Garbage Collection

When a program initializes, the mutator allocates memory space for new small objects in the nursery. The nursery serves as a buffer to maintain recently created objects. If these objects remain alive during the garbage collection cycle, they may undergo aging and be promoted to Generation 0 for small objects or Generation 1 for large objects. So, the nursery, Gen 0, and Gen 1 are pipelining with each other and interacting accordingly. I want to explain my understanding as follow:

  1. Nursery:

    • Newly allocated objects start in the nursery, designed for short-lived objects.
  2. Garbage Collection Cycle:

    • The garbage collector examines nursery objects during a cycle.
    • Surviving objects in the nursery may age within the same generation (e.g., Gen 0).
  3. Generational Promotion:

    • Objects surviving multiple cycles may be promoted to the next older generation (e.g., from Gen 0 to Gen 1).
  4. Interaction and Pipeline:

    • Objects move through a pipeline-like structure: nursery to Gen 0, and potentially to Gen 1.
    • The nursery buffers short-lived objects, Gen 0 represents the initial stage for object promotion, and Gen 1 (and further generations) accommodates objects with longer lifetimes.
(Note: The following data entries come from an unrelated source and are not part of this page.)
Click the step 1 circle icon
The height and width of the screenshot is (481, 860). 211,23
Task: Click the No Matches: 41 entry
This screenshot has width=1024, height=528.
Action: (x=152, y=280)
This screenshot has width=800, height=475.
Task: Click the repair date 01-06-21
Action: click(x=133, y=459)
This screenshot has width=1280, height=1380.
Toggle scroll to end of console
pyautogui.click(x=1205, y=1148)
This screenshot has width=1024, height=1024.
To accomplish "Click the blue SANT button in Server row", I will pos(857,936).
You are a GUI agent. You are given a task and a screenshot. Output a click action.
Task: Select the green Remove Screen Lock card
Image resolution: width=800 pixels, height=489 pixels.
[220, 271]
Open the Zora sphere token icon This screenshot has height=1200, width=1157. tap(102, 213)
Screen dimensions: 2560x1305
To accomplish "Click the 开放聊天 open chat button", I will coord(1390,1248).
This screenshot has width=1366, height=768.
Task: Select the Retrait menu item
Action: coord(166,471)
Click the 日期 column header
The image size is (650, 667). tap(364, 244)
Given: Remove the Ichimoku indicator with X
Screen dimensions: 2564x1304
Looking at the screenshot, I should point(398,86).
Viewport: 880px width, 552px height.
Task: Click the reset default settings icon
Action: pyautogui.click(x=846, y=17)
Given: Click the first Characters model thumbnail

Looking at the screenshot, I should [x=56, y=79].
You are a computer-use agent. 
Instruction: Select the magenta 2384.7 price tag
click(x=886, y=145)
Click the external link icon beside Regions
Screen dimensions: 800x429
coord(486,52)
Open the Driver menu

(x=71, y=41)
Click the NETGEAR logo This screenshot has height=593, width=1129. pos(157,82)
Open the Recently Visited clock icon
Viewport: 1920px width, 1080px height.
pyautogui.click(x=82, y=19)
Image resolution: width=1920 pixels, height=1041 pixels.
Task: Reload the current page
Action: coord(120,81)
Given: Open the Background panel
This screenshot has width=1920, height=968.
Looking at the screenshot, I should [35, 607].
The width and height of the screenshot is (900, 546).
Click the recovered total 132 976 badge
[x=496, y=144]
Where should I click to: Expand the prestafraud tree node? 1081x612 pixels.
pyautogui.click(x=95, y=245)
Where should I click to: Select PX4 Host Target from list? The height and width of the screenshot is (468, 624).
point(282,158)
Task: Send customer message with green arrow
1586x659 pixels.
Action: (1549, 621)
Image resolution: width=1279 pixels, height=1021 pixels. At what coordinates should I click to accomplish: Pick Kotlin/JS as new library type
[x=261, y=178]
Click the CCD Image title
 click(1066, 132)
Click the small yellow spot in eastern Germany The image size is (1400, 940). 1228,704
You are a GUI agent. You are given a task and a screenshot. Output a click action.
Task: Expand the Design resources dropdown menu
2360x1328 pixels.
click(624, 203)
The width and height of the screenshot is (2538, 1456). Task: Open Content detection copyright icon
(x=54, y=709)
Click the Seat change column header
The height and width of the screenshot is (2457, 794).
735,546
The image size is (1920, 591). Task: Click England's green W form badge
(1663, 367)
Is my understanding correct?

I expect the some helpful explanations.

This sounds broadly right to me, though there are lots of details. Did you have any specific questions? There’s a bit of commentary on the GHC wiki if you’d like to read more:

One small point, you wrote:

You mention small and large objects here, but I don’t think the size is relevant in the way you described. The GC does have a concept of “large objects” which get special treatment by the copying collector (basically it gives each one a block to itself and keeps track of the generation to which that block belongs, rather than copying the object). But AFAIK large objects can exist in generation 0 and eventually age into older generations, just like small objects.

Small object or large object which one that I have meant is that the duration of their survival time.

"The question I want to explore is related to list fusion, which occurs when we compose functions in a pipeline, and intermediate lists are generated during the list processing. For example, consider the expression double (triple [1,2,3]). The double function will promptly consume the result of the triple function, as demonstrated by the expression 9:double(triple [2,3]), correct?

The specific inquiry is where these intermediate lists are located in memory and whether GHC’s garbage collector (GC) immediately performs the collection action on these intermediate lists."

Let’s consider a scenario where we have a list with 1,000,000 elements, and we apply the double and triple functions to this list. Initially, each list processing task (mutator or thread) will allocate blocks of memory in the nursery. Subsequently, when the garbage collector executes its lifecycle, the intermediate lists will remain in the nursery until the entire list processing is completed, provided that the garbage collector doesn’t examine the nursery during this ongoing process. In such a case, the entire list processing is aged or promoted (copied by the collector) to Generation 0. If the objects are still alive after subsequent garbage collection cycles in Generation 0, they may then be promoted to Generation 1.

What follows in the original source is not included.